The recent figures are part of a trend of loss for Ford, with their Model e reporting a full-year EBIT loss of $4.7 billion on the sale of 116,000 units. This is an average loss of $40,525 per vehicle — and even that is just a third of the per-vehicle loss seen in the first three months of 2024.

Now, company officials are estimating that their EV division will lose a grand total of $5 billion this year, up from $4.7 billion last year. 

“Americans don’t want EVs at levels Biden’s climate hysteria require,” author and businessman Andy Puzder wrote on X. “Ford’s EV Q1 losses soared to $1.3 billion — a ridiculous $132,000 per EV sold. All Ford’s profits came from combustion engine vehicle sales. Collectivist policies destroy prosperity.”

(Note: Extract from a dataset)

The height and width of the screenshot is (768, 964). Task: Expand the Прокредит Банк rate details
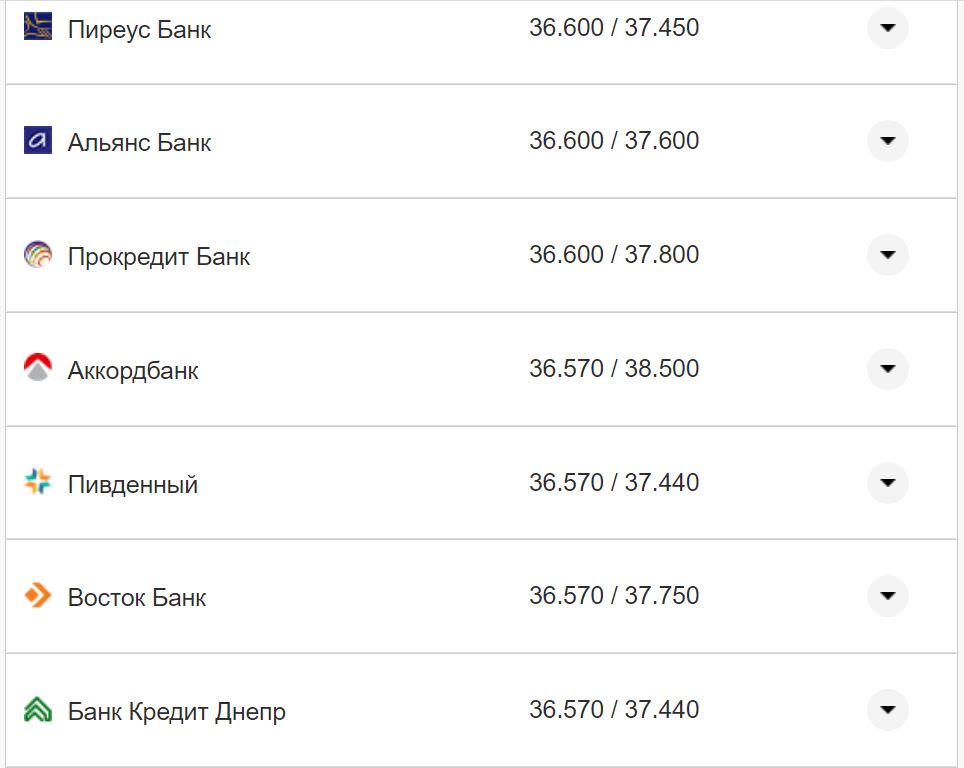(887, 255)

“This does not appear to be “sustainable,” said environmentalist Patrick Moore.

Energy and environmental science expert Steve Milloy called Ford’s loss a “massive EV disaster.”

Ford announced earlier this month that the company will delay producing two new electric models, opting for hybrid vehicles instead. 

“Many companies rushed in too fast with E.V.s that were too expensive and there was not as much of a market for them as they thought,” Sam Abuelsamid, transportation and mobility analyst at research firm Guidehouse Insights, told the New York Times. “That’s made it a lot tougher to sell those vehicles.”